■ RECORDED DATA:

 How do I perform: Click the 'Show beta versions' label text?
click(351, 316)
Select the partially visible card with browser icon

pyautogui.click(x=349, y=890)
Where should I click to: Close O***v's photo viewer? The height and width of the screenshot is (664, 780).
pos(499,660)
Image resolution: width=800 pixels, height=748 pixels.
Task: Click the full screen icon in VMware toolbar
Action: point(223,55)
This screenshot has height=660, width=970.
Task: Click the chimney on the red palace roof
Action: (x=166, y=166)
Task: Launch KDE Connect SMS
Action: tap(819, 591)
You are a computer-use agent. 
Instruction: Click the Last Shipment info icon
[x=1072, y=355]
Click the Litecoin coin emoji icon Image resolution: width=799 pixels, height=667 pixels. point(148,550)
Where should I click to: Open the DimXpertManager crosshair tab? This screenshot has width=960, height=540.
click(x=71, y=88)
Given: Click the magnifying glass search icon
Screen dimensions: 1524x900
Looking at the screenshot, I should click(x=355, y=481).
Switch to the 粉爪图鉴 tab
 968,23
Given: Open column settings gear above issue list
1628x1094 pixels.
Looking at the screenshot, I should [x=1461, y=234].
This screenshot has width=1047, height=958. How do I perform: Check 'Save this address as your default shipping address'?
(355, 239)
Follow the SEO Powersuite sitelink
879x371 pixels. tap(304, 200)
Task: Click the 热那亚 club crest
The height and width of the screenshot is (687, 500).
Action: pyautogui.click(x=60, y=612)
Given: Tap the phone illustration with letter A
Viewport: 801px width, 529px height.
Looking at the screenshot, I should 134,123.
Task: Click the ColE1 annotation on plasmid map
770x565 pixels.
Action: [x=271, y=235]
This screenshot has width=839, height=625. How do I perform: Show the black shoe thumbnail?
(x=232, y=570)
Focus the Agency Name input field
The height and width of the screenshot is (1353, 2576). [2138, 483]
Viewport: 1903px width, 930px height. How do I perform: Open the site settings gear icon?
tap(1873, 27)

■ WHAT IS REQUIRED: Print the items unchanged, from the first line through the line that contains "click(x=71, y=88)". Include both of those lines.

■ COMPLETE RESPONSE:
 How do I perform: Click the 'Show beta versions' label text?
click(351, 316)
Select the partially visible card with browser icon

pyautogui.click(x=349, y=890)
Where should I click to: Close O***v's photo viewer? The height and width of the screenshot is (664, 780).
pos(499,660)
Image resolution: width=800 pixels, height=748 pixels.
Task: Click the full screen icon in VMware toolbar
Action: point(223,55)
This screenshot has height=660, width=970.
Task: Click the chimney on the red palace roof
Action: (x=166, y=166)
Task: Launch KDE Connect SMS
Action: tap(819, 591)
You are a computer-use agent. 
Instruction: Click the Last Shipment info icon
[x=1072, y=355]
Click the Litecoin coin emoji icon Image resolution: width=799 pixels, height=667 pixels. point(148,550)
Where should I click to: Open the DimXpertManager crosshair tab? This screenshot has width=960, height=540.
click(x=71, y=88)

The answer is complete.